The LATENESS annotation ensures that some computed results that reflect past data may not be updated due to very late coming data. This also enables the runtime system to avoid maintaining very old state, which may never impact future results.

A table or view can have any number of columns annotated with lateness. An inserted row is considered "too late" if any of its annotated columns is too late.

WATERMARK expressions

WATERMARK is an annotation on the data in a column of a table that is relevant for the case of stream processing. WATERMARK is described by an expression that evaluates to a constant value. The expression must have a type that can be subtracted from the column type. For example, a column of type TIMESTAMP may have a watermark specified as an INTERVAL type.
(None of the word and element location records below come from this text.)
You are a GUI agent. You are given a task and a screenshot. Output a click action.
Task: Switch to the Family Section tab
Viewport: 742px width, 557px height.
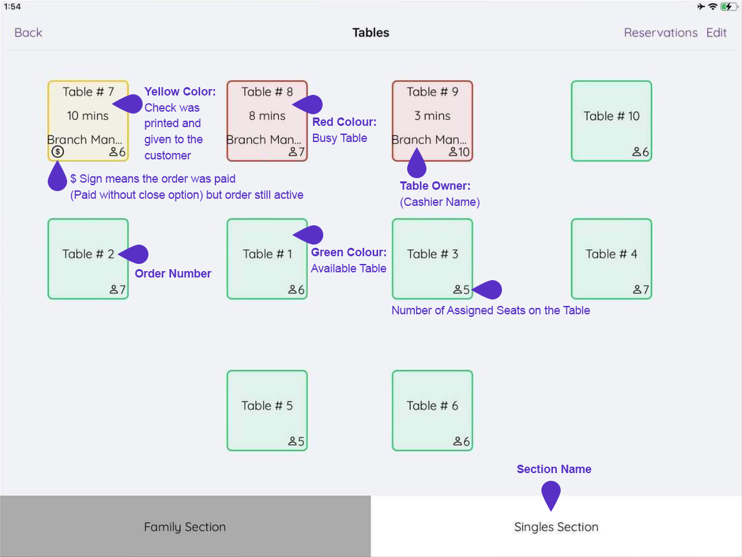click(185, 527)
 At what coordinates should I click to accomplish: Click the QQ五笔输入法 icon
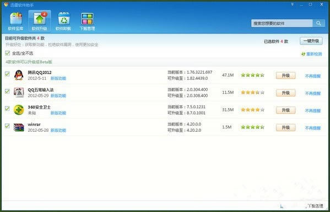[x=19, y=92]
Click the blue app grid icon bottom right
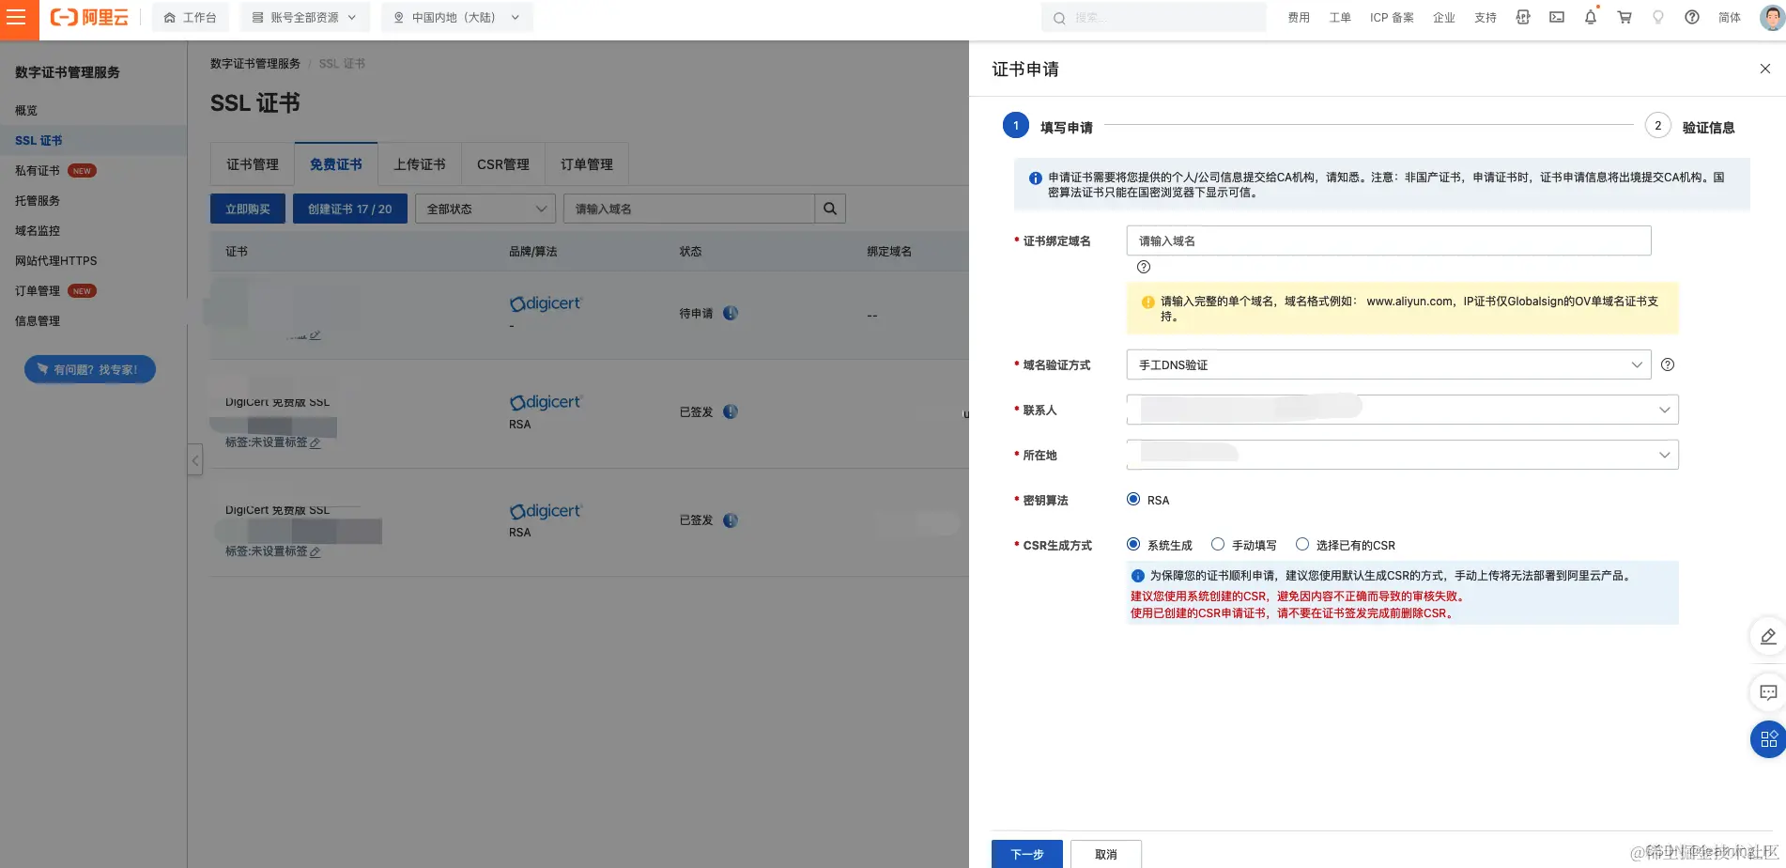This screenshot has width=1786, height=868. pyautogui.click(x=1767, y=738)

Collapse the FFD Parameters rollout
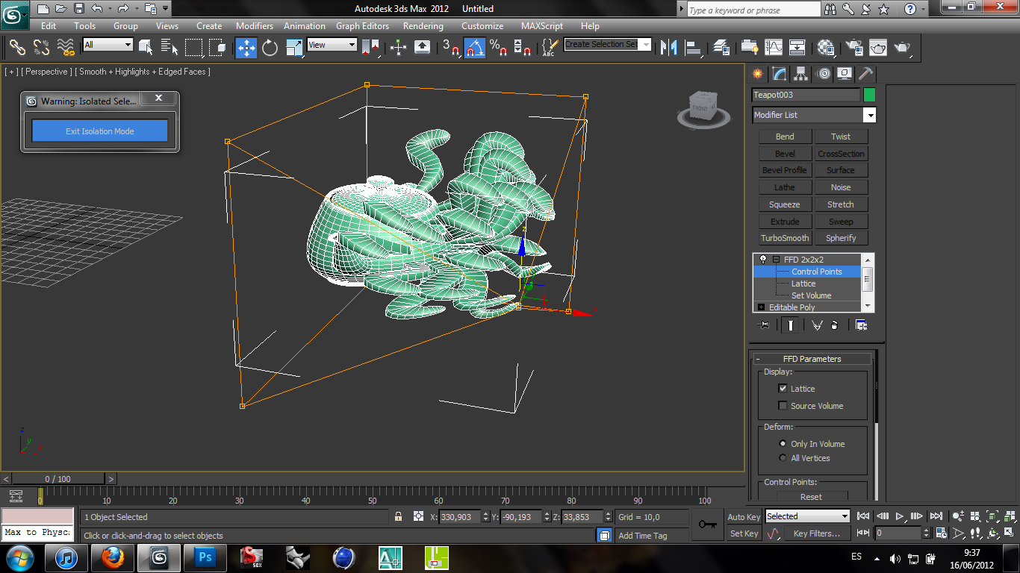pyautogui.click(x=812, y=359)
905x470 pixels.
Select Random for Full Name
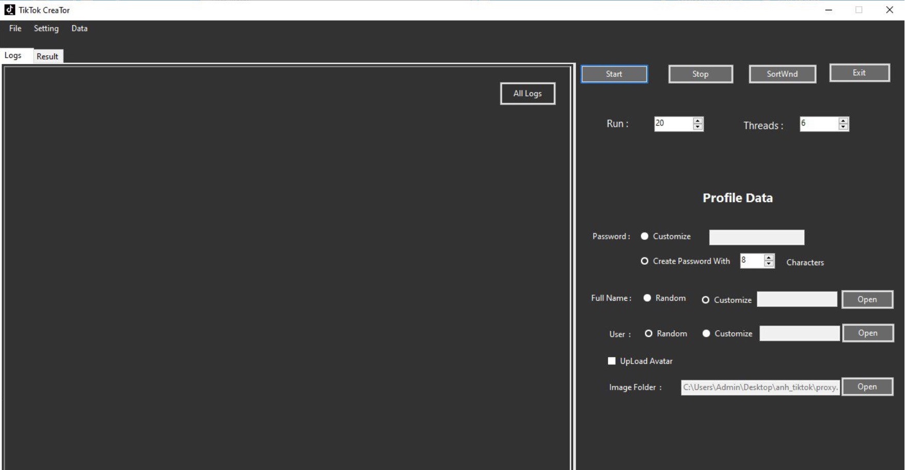pos(647,298)
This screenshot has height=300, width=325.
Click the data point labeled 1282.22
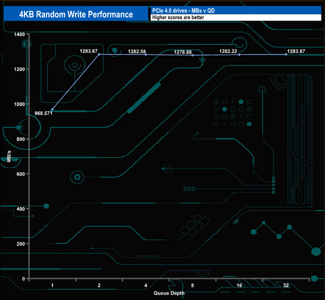click(239, 55)
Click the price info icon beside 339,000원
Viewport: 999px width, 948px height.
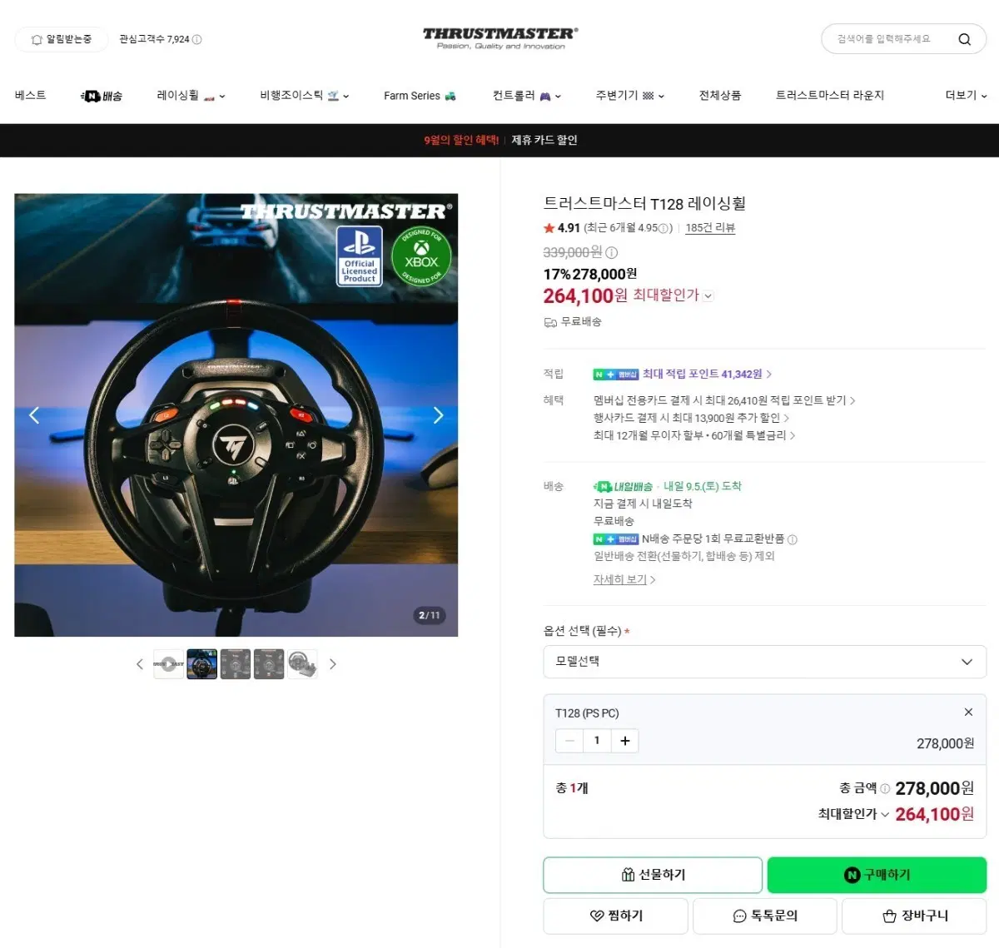tap(612, 252)
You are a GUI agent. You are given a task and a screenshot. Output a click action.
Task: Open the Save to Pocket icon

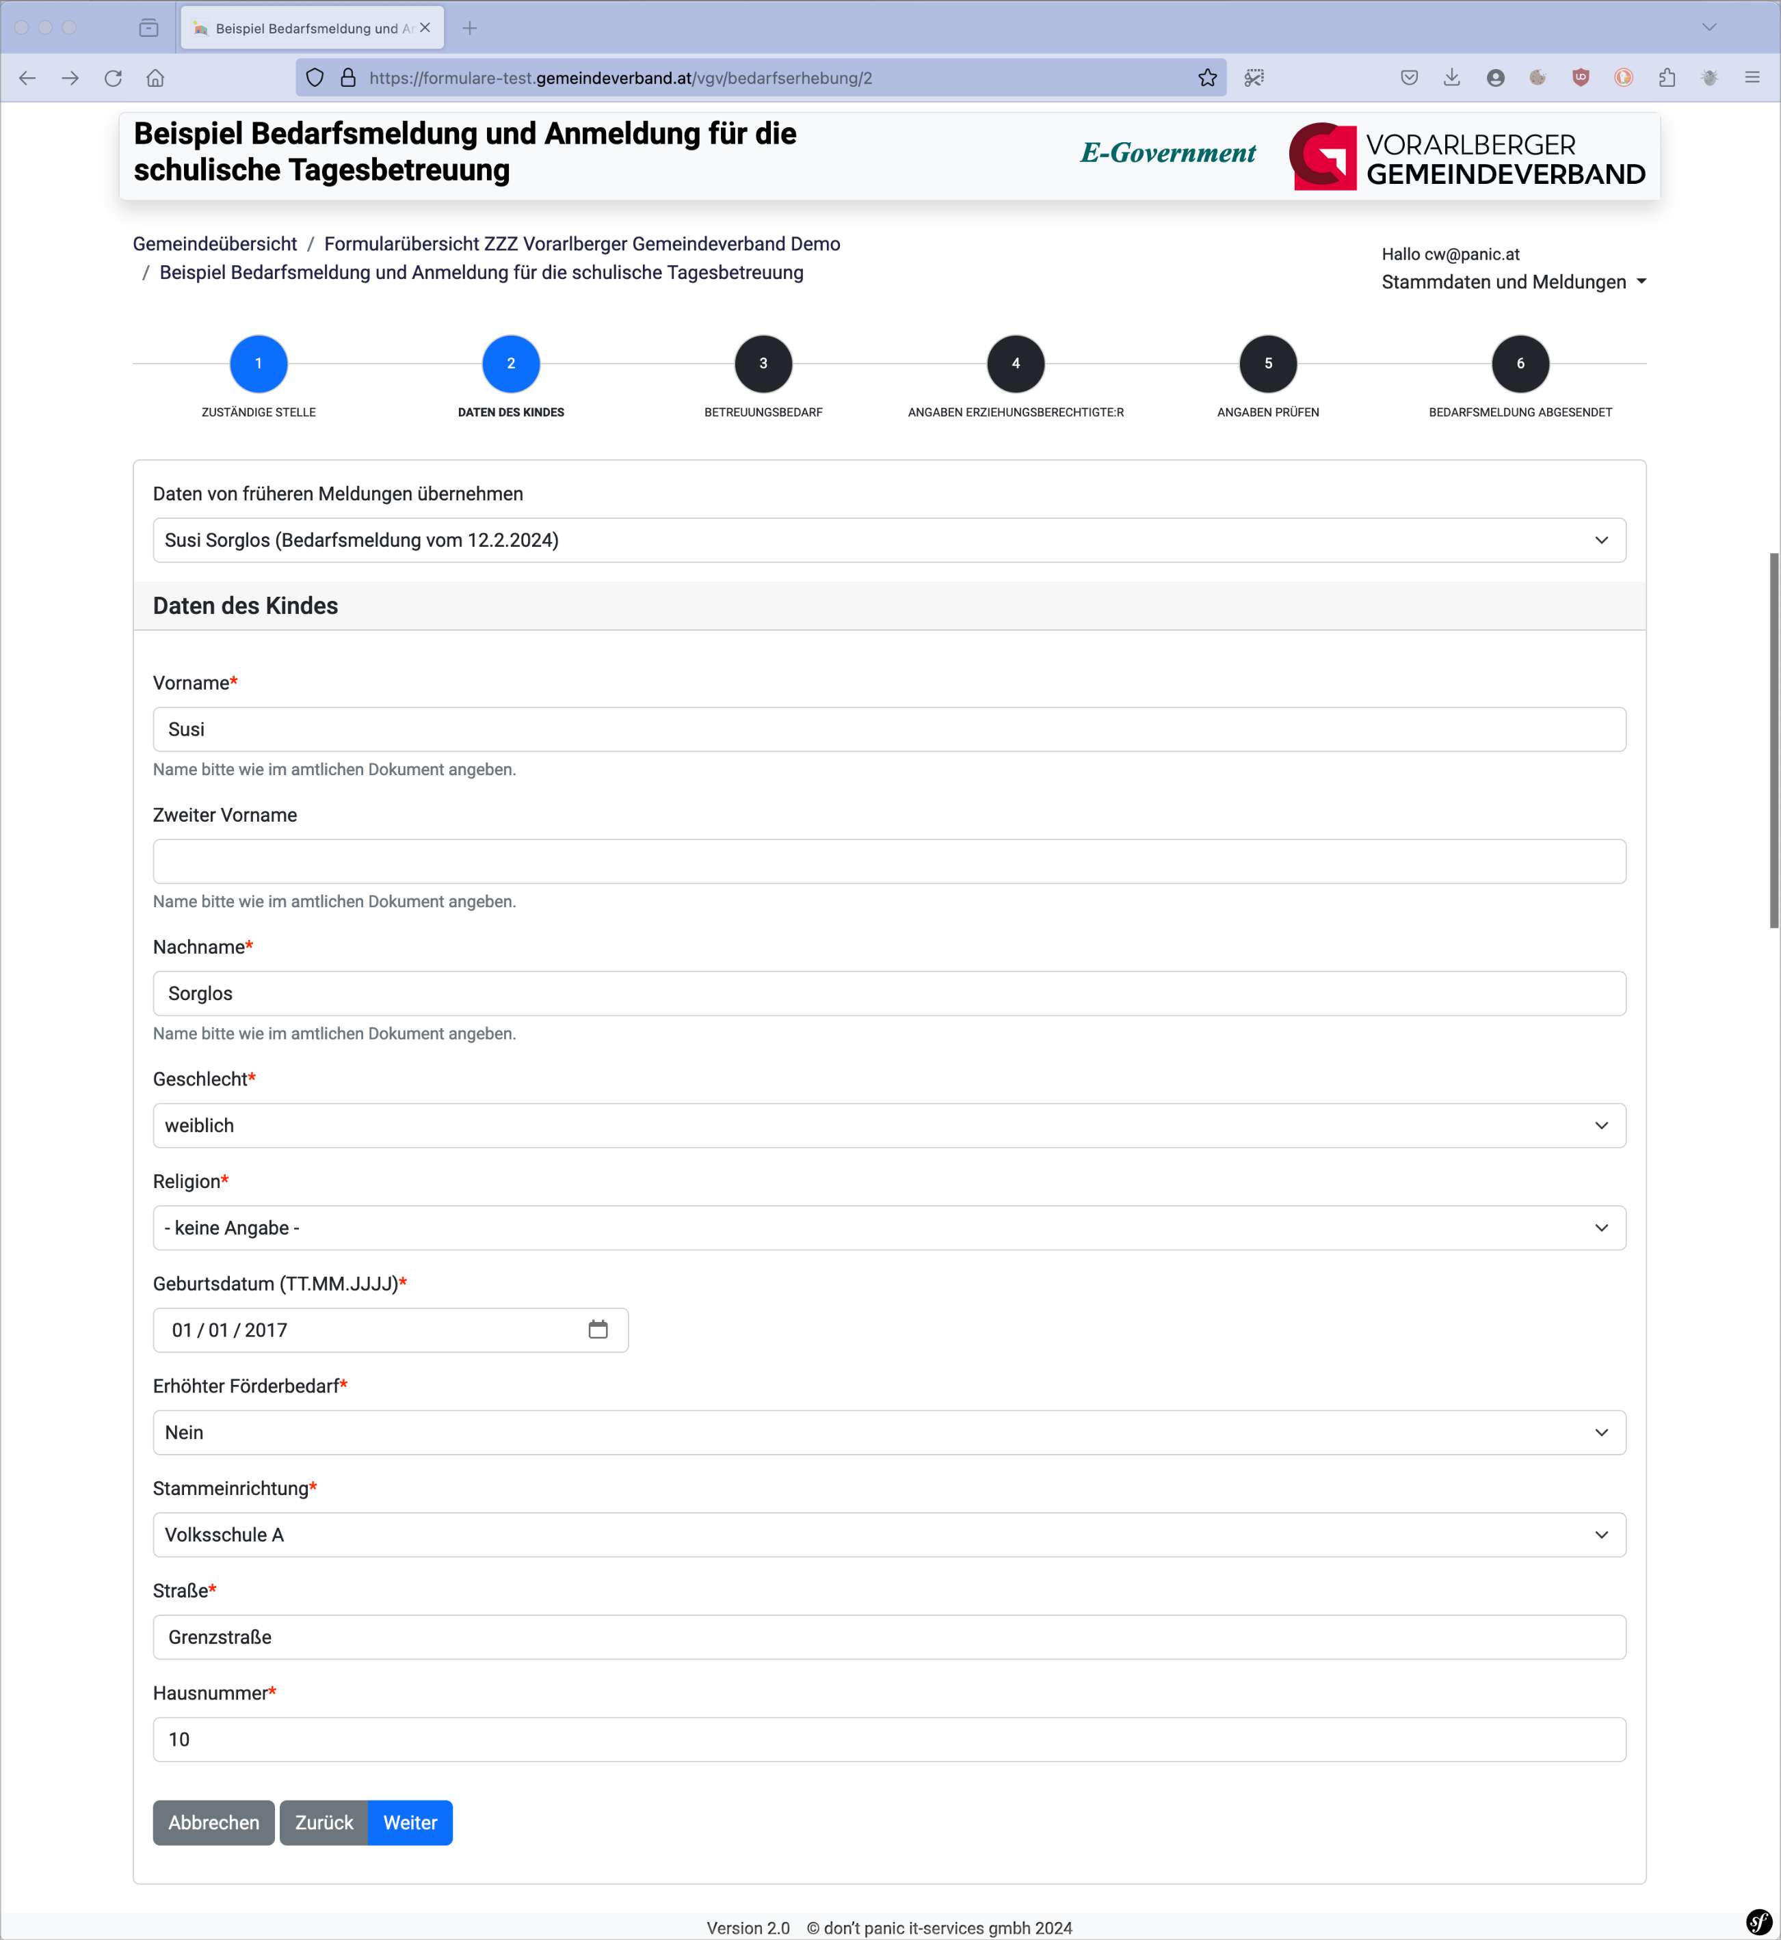click(x=1409, y=78)
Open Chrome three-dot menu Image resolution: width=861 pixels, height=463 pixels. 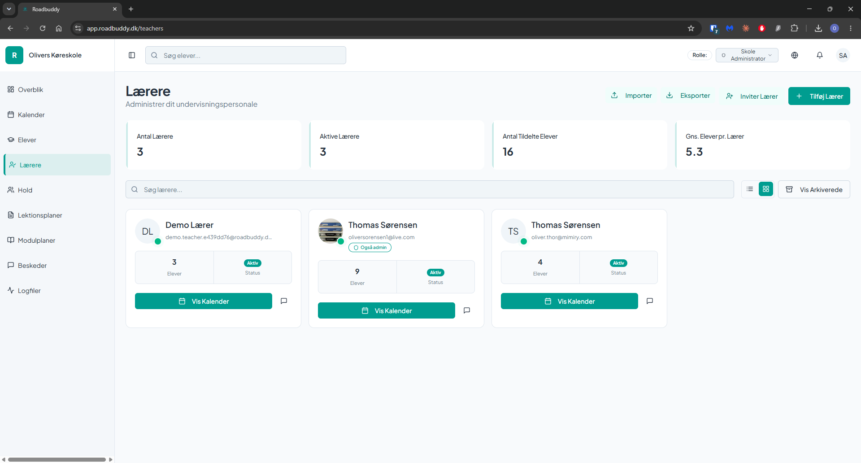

To specify WATERMARK for a table column, the column declaration can be annotated in the CREATE TABLE statement. For example:

CREATE TABLE order_pickup (
when TIMESTAMP NOT NULL WATERMARK INTERVAL '1:00' HOURS TO MINUTES,
location VARCHAR
);

The effect of the WATERMARK is to delay the processing of the input rows until they are less likely to arrive out of order with respect to other rows. More precisely, the system maintains the largest value encountered so far in any input row for the columns that have a watermark. Given a WATERMARK annotation with value W, an input row with a value X for a watermarked column will be "held up" until an input row with a value X + W has been received. The program will behave as if the row with value X has only just been received.

If a table has multiple columns annotated with WATERMARK values, a row is released only when all the delays have been exceeded.